Pavel Stehule <pavel.stehule@xxxxxxxxx> · Tue, 2 Mar 2021 10:08:47 +0100

út 2. 3. 2021 v 9:53 odesílatel Liu, Xinyu <liuxy@xxxxxxxxxx> napsal:

Hello,

We have 2 TPC-H queries which fetch the same tuples but have significant query execution time differences (4.3
 times).

We are sharing a pair of TPC-H queries that exhibit this performance difference:

First query:
SELECT "ps_comment", 
       "ps_suppkey", 
       "ps_supplycost", 
       "ps_partkey", 
       "ps_availqty" 
FROM  
"partsupp" 
WHERE 
"ps_partkey" + 16
< 1 
        OR "ps_partkey" = 2 
GROUP 
BY "ps_partkey", 
          "ps_suppkey", 
          "ps_availqty", 
          "ps_supplycost", 
          "ps_comment" 

Second query:
SELECT
"ps_comment", 
       "ps_suppkey", 
       "ps_supplycost", 
       "ps_partkey", 
       "ps_availqty" 
FROM  
"partsupp" 
WHERE 
"ps_partkey" + 16
< 1 
        OR
"ps_partkey" = 2 
GROUP  BY
"ps_comment", 
          "ps_suppkey", 
          "ps_supplycost", 
          "ps_partkey", 
          "ps_availqty" 

* Actual Behavior
We executed both queries on the TPC-H benchmark of scale factor 5: the first query takes
 over 1.7 seconds, while the second query only takes 0.4 seconds. 

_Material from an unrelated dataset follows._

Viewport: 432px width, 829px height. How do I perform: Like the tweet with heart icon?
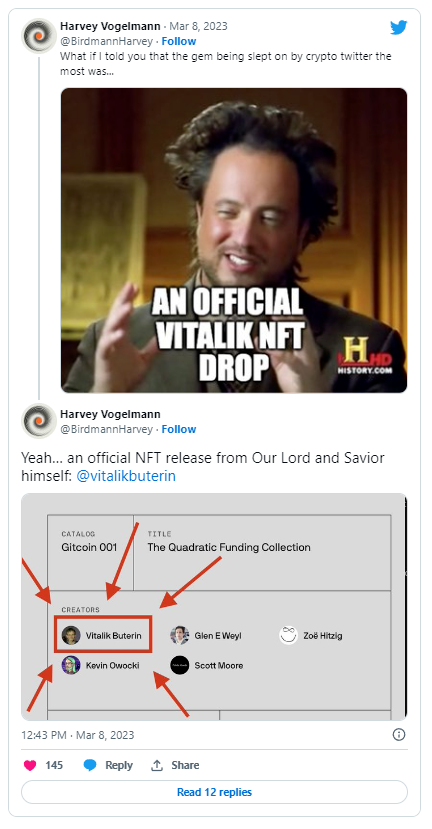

We think the time difference results from different plans selected. Specifically, in the first (slow) query, the DBMS performs an index scan on table partsupp using the covering index (ps_partkey, ps_suppkey), while the second (fast) query performs a parallel
 scan on (ps_suppkey, ps_partkey).

*  Query Execution Plan

First query:

                                                       QUERY PLAN                                                                  
----------------------------------------------------------------------------------------------------------------------------------------------
 Group  (cost=0.43..342188.58 rows=399262 width=144) (actual time=0.058..1737.659 rows=4
 loops=1)
   Group Key: ps_partkey, ps_suppkey
   Buffers: shared hit=123005 read=98055
   ->  Index Scan using partsupp_pkey on partsupp  (cost=0.43..335522.75 rows=1333167
 width=144) (actual time=0.055..1737.651 rows=4 loops=1)
         Filter: (((ps_partkey + 16) < 1) OR (ps_partkey = 2))
         Rows Removed by Filter: 3999996
         Buffers: shared hit=123005 read=98055
 Planning Time: 0.926 ms
 Execution Time: 1737.754 ms
(9 rows)

In this case there is brutal overestimation. Probably due  planner unfriendly written predicate ps_partkey + 16  < 1) OR ps_parkey = 2. You can try to rewrite this predicate to ps_parthkey < -15 OR ps_parkey = 2

Regards

Pavel

Second query:

                                                                                                                                          QUERY
 PLAN                                                                     
---------------------------------------------------------------------------------------------------------------------------------------------------
 Group  (cost=250110.68..350438.93 rows=399262 width=144) (actual time=400.353..400.361
 rows=4 loops=1)
   Group Key: ps_suppkey, ps_partkey
   Buffers: shared hit=5481 read=24093
   ->  Gather Merge  (cost=250110.68..346446.31 rows=798524 width=144) (actual time=400.351..406.741
 rows=4 loops=1)
         Workers Planned: 2
         Workers Launched: 2
         Buffers: shared hit=15151 read=72144
         ->  Group  (cost=249110.66..253276.80 rows=399262 width=144) (actual time=395.882..395.883
 rows=1 loops=3)
               Group Key: ps_suppkey, ps_partkey
               Buffers: shared hit=15151 read=72144
               ->  Sort  (cost=249110.66..250499.37 rows=555486 width=144) (actual time=395.880..395.881
 rows=1 loops=3)
                     Sort Key: ps_suppkey, ps_partkey
                     Sort Method: quicksort  Memory: 25kB
                     Worker 0:  Sort Method: quicksort  Memory: 25kB
                     Worker 1:  Sort Method: quicksort  Memory: 25kB
                     Buffers: shared hit=15151 read=72144
                     ->  Parallel Seq Scan on partsupp  (cost=0.00..116363.88 rows=555486
 width=144) (actual time=395.518..395.615 rows=1 loops=3)
                           Filter: (((ps_partkey + 16) < 1) OR (ps_partkey = 2))
                           Rows Removed by Filter: 1333332
                           Buffers: shared hit=15065 read=72136
 Planning Time: 0.360 ms
 Execution Time: 406.880 ms
(22 rows)

*Expected Behavior
Since these two queries are semantically equivalent, we were hoping that PostgreSQL
 would evaluate them in roughly the same amount of time. 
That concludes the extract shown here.